What advice would you give to other students considering an apprenticeship?

‘A six-year commitment to the apprenticeship can sound intimidating but no two days are the same which keeps the daily work very interesting.  This dynamic opportunity is building a new era of future lawyers so I definitely recommend looking more into it.’ - Faria

‘Be ready to make a commitment!  An apprenticeship is a commitment, not just for you, but for your employer – making sure you're aware of that from day 1 will help you get the very best out of your experience. Also, apply for a company that you can see yourself working for – check out their values, their ambition, and make sure it all aligns with yours.’ - Katy

‘I would say if you’re unsure about an apprenticeship, go for it. There are too many benefits of this type of study to say no. You gain the same academic knowledge as you would going to university. However the value of having practical skills is irreplaceable. These types of opportunities aren’t common and you should give it your all.’ - Teagan

What has been the highlight of your apprenticeship so far?

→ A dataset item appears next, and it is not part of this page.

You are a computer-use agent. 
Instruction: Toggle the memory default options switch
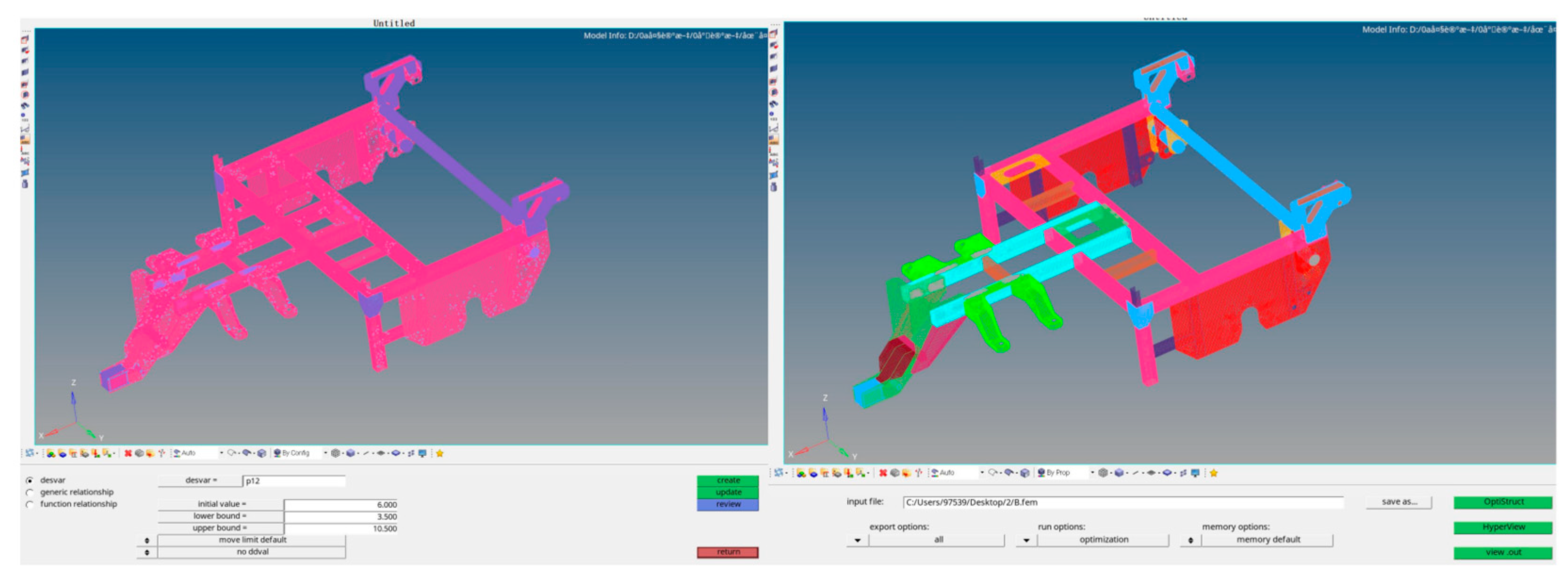point(1190,540)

‘I have been able to be a part of, or do many different things as a result of my apprenticeship. I have attended some really interesting and fun networking events. For example, some other trainees and I got to participate in a treasure hunt around Canterbury with a local barrister chambers. I got to meet a lot of interesting people and build some connections (which is particularly useful as I wish to do some advocacy myself in the future), whilst also becoming closer with my work colleagues. As well as this, I’ve recently become part of our duty solicitors with my firm’s local Citizens Advice.

‘I have also met some really lovely co-apprentices who I chat to very regularly and have built strong friendships with thanks to the apprenticeship scheme.’ – Bethany-Jo

‘The highlight of my apprenticeship so far would be going for lunch with a Queens Council Barrister. He had been instructing us on an ongoing case that I had been closely working on. It was really interesting to hear about his stories and experiences.’ – Teagan

‘A highlight of doing an apprenticeship with a council is the variety of work covered by Legal Services, for example: child protection, commercial and governance, litigation, property and planning.  As an apprentice, I will have the benefit of working with all the different legal teams during my course and gain invaluable experience that will help me determine my own long-term career path.  I have the additional benefit of being informed and involved in the daily affairs of the Council, its commercial activities in Bristol and its agenda of social inclusion.

‘The working environment of the council is very balanced with amazing people to work with.  Not only I have found a way to develop my skills and personality but I’m also gaining positive new friendships and a place where I belong.’ – Faria

Thank you to Katy at Gowling, Bethany-Jo at Hallett & Co., Teagan at Severn Trent Water and Faria at Bristol City Council for sharing their experiences with us.